### TASK DETAILS
All of the listing, from first line to last, should be output exactly; the pictures stay out.

------ TASK INPUT

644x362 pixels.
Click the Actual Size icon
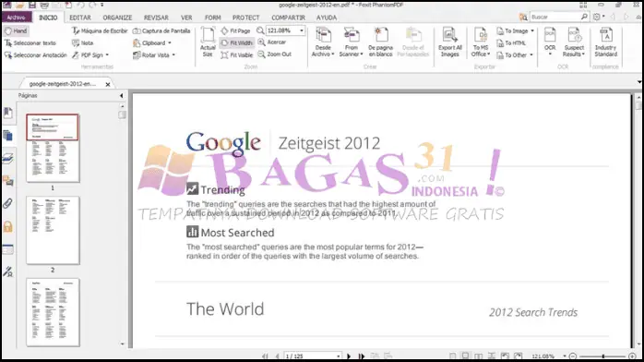point(208,42)
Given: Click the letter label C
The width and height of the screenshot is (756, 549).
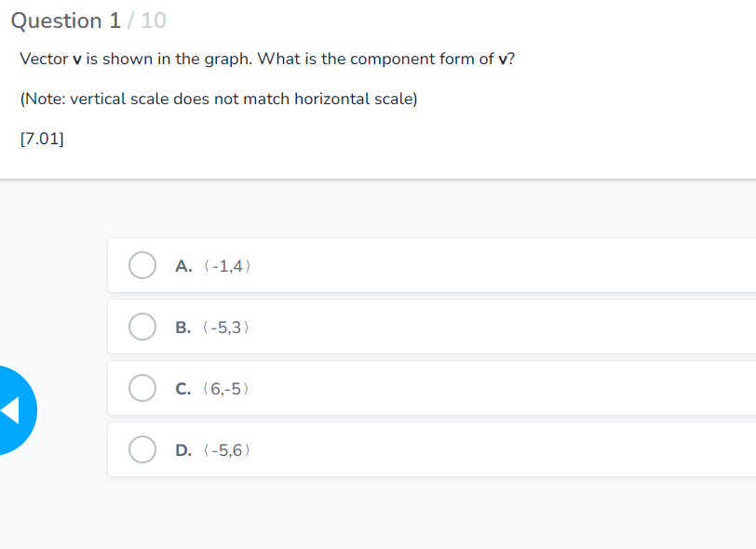Looking at the screenshot, I should click(x=182, y=388).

------------

### FINISHED TASK
644x362 pixels.
Click the Actual Size icon
point(208,42)
Given: Click the letter label C
The width and height of the screenshot is (756, 549).
Looking at the screenshot, I should click(x=182, y=388).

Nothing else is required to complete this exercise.